Japanese electronics giant Sony is known for creating proprietary technology standards. Sometimes that works, like when the PlayStation and its sequel, the PS2, became the top-selling home videogame consoles of their respective generations. And the handheld PSP looks like another winner. But videogames are something of a special case; systems made by different companies are, by their very nature, incompatible with each other.

In other areas, Sony's proprietary formats have been wash-outs. Sony's Betamax videocassette format lost out to VHS. Its memory sticks are much less popular than SD memory cards. In music, its MiniDiscs gained a small following, but never came close to threatening CD's (or now, hard disks and flash memory), and its ATRAC music compression format is vastly less popular than MP3.

But Sony is starting to recognize that its strategy has been a failure. After being absolutely crushed in portable digital music players by Apple's iPod, Sony made its new players MP3-compatible. (Actually, it's making its MiniDiscs MP3-compatible, too.)

And now, Sony is backing away from a format war over next-generation high-definition DVD's. The company isn't about to abandon its own technologically superior Blu-ray standard, mind you. Blu-ray recorders are already on sale in Japan, the upcoming PS3 videogame console will be Blu-ray based, and, crucially, Blu-ray has the support of other companies besides just Sony. The Blu-ray recording deck below, for example, is made by Hitachi:

But Sony's signalling that it may embrace the rival HD-DVD standard as an alternative. IDG News Service reports:
"Listening to the voice of the consumers, having two rival formats is disappointing and we haven't totally given up on the possibility of integration or compromise," Ryoji Chubachi, Sony's president-elect, said at a news conference Thursday in which he discussed the company's performance and future strategy.

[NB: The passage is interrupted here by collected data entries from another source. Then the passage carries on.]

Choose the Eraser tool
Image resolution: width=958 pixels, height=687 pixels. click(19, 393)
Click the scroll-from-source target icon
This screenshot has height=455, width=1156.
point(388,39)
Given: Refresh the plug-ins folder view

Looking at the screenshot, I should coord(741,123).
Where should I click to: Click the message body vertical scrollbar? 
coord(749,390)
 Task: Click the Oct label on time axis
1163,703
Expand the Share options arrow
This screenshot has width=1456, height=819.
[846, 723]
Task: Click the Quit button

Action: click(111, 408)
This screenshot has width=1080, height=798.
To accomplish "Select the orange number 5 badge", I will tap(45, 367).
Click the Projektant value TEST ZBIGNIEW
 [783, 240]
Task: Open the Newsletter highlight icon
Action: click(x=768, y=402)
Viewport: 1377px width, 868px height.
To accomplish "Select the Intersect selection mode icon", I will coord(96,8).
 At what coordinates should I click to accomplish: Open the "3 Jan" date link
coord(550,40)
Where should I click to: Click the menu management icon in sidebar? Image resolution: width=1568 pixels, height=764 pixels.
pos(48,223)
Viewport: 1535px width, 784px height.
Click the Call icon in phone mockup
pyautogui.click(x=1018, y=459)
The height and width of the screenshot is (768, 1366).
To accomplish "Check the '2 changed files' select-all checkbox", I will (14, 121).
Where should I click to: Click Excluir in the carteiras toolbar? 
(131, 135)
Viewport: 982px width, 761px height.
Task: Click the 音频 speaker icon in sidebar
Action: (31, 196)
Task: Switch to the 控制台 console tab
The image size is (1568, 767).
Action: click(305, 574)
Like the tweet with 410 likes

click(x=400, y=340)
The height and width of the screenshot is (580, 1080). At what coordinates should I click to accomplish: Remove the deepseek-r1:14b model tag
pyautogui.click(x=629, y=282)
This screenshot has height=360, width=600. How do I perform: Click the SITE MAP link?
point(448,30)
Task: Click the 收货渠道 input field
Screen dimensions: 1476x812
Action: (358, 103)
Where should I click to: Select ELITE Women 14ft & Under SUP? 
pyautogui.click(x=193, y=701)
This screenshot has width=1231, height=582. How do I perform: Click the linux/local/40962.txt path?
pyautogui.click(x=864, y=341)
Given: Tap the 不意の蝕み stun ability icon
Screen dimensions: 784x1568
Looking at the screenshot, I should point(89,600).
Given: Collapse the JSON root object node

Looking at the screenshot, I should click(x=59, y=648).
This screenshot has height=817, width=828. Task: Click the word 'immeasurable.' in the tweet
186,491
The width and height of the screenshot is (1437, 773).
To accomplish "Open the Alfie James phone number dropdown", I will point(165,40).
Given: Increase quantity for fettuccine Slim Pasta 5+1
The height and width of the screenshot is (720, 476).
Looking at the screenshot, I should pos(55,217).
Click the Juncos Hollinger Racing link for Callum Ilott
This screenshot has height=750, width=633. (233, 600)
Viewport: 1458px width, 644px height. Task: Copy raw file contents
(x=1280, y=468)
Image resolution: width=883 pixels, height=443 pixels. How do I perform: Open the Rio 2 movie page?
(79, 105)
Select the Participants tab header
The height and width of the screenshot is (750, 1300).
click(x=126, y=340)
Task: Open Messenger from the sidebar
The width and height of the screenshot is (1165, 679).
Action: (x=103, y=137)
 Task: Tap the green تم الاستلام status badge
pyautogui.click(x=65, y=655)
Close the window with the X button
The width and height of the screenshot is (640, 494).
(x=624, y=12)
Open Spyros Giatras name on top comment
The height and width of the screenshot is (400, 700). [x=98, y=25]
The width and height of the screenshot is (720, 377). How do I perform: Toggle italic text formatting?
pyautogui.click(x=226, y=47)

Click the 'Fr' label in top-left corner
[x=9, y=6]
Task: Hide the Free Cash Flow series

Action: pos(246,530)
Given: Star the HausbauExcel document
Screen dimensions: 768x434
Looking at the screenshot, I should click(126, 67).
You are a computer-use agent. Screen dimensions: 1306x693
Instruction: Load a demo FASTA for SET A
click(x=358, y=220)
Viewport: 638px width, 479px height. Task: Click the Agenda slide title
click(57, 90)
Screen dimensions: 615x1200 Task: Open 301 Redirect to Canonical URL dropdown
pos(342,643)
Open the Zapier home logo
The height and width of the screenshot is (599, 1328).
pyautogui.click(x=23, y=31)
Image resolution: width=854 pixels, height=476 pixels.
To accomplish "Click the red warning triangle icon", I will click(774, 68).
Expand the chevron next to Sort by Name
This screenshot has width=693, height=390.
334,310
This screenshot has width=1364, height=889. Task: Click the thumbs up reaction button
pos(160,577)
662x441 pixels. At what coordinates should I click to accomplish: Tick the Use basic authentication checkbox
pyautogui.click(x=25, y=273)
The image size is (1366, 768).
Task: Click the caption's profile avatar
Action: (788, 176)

...Chubachi's comments mark the second time that a Sony executive has signaled the possibility of a compromise between the two camps. In January, Ken Kutaragi, executive deputy president of Sony, said a format war was not in the public interest and that Sony had not ruled out the possibility of uniting the formats.
People don't like having to pick and choose between incompatible formats. If you're lucky enough to have a format that becomes the de facto standard, great. But if not, forcing customers to use special files, on special media, via special devices, is bad business.

The best approach for device makers today appears to be: Forget about proprietary formats. Just make your product useable by as many people as possible. If it's good, they'll buy it.

It's not a new theory, either. It worked for Sony itself, over a quarter-century ago, with the product that in many ways defined it as a company: the Walkman.

Looks like Sony just can't get a break.